This is an automated email from the ASF dual-hosted git repository.
sumitagrawl pushed a commit to branch master
in repository https://gitbox.apache.org/repos/asf/ozone.git
The following commit(s) were added to refs/heads/master by this push:
new 9e0402b0043 HDDS-15238. ContainerSafeModeRule containers list refresh
with only removing deleted containers (#10249)
9e0402b0043 is described below
commit 9e0402b004397474ca3ab2beac2adf514c765fca
Author: Sumit Agrawal <[email protected]>
AuthorDate: Fri May 15 15:11:46 2026 +0530
HDDS-15238. ContainerSafeModeRule containers list refresh with only
removing deleted containers (#10249)
---
.../safemode/AbstractContainerSafeModeRule.java | 24 ++++++++-
.../AbstractContainerSafeModeRuleTest.java | 61 +++++++++++++++-------
2 files changed, 66 insertions(+), 19 deletions(-)
diff --git
a/hadoop-hdds/server-scm/src/main/java/org/apache/hadoop/hdds/scm/safemode/AbstractContainerSafeModeRule.java
b/hadoop-hdds/server-scm/src/main/java/org/apache/hadoop/hdds/scm/safemode/AbstractContainerSafeModeRule.java
index 09480009455..a5e3a4eed0f 100644
---
a/hadoop-hdds/server-scm/src/main/java/org/apache/hadoop/hdds/scm/safemode/AbstractContainerSafeModeRule.java
+++
b/hadoop-hdds/server-scm/src/main/java/org/apache/hadoop/hdds/scm/safemode/AbstractContainerSafeModeRule.java
@@ -24,6 +24,7 @@
import com.google.common.base.Preconditions;
import java.util.List;
import java.util.Map;
+import java.util.Set;
import java.util.concurrent.ConcurrentHashMap;
import java.util.concurrent.atomic.AtomicInteger;
import java.util.stream.Collectors;
@@ -80,6 +81,27 @@ protected void initializeRule() {
totalContainers.set(containers.size());
final long cutOff = (long) Math.ceil(getTotalNumberOfContainers() *
getSafeModeCutoff());
getSafeModeMetrics().setNumContainerReportedThreshold(getContainerType(),
cutOff);
+ SCMSafeModeManager.getLogger().info("Initialized {} Containers threshold
count to {}.", getContainerType(), cutOff);
+ }
+
+ protected void reinitializeRule() {
+ // Remove closed containers that are moved to deleted state as DN will not
report those containers during
+ // registration.
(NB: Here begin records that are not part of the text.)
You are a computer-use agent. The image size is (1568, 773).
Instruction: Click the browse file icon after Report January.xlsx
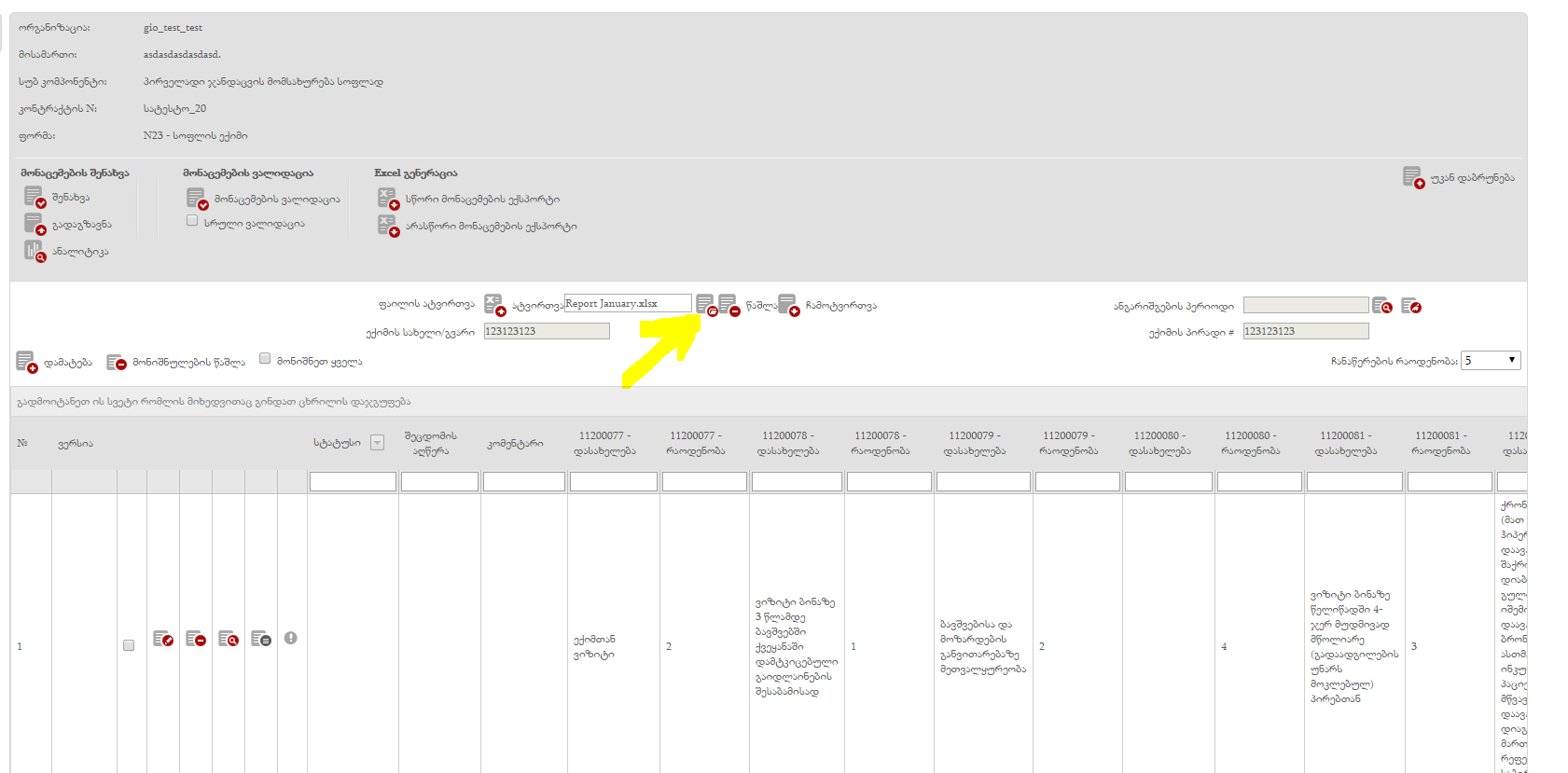pos(706,305)
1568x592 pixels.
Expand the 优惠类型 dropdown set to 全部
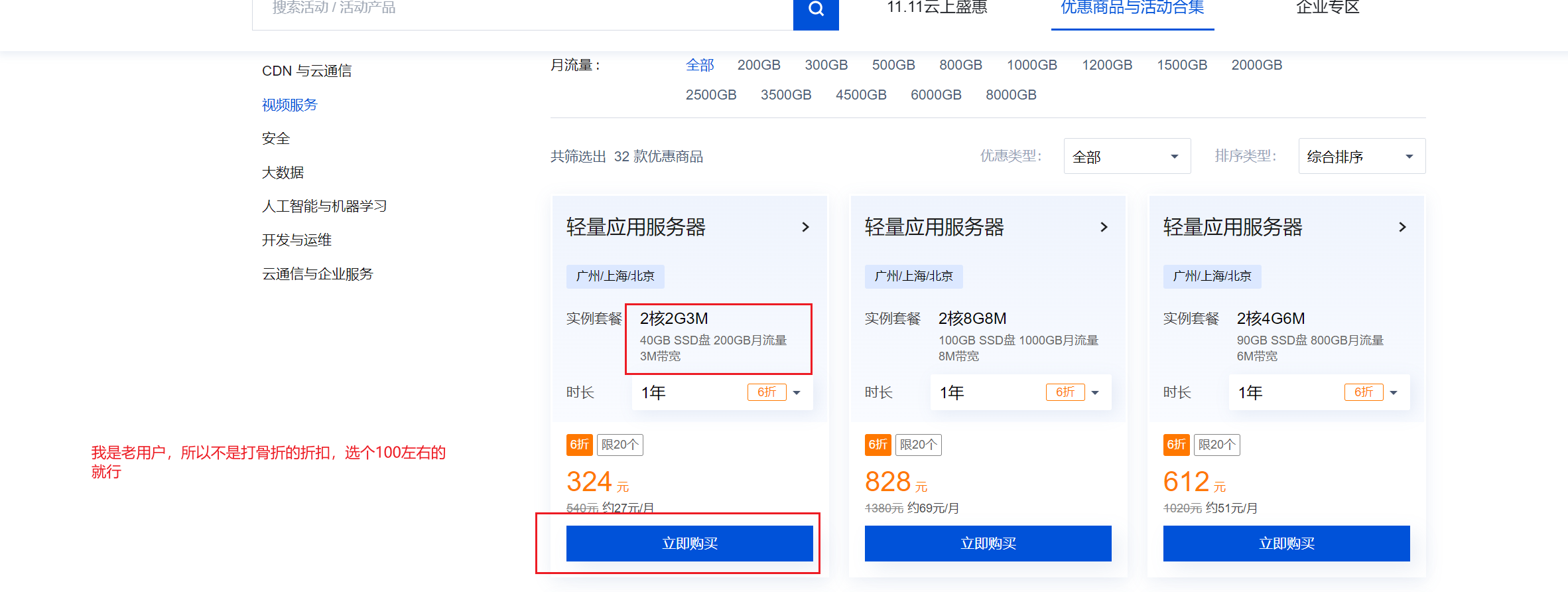1127,157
Update totalContainers, cutoff and threshold based on
reduced containers.
+ // Since ContainerSafeModeRule is updated with container list notified
during DN registration only,
+ // So its not required to add newly created container after DN
registration.
+ int oldContainerCount = containers.size();
+ Set<ContainerID> containerInfoSet =
containerManager.getContainers(getContainerType()).stream()
+ .filter(this::isClosed)
+ .filter(c -> c.getNumberOfKeys() > 0)
+ .filter(c ->
containers.containsKey(ContainerID.valueOf(c.getContainerID())))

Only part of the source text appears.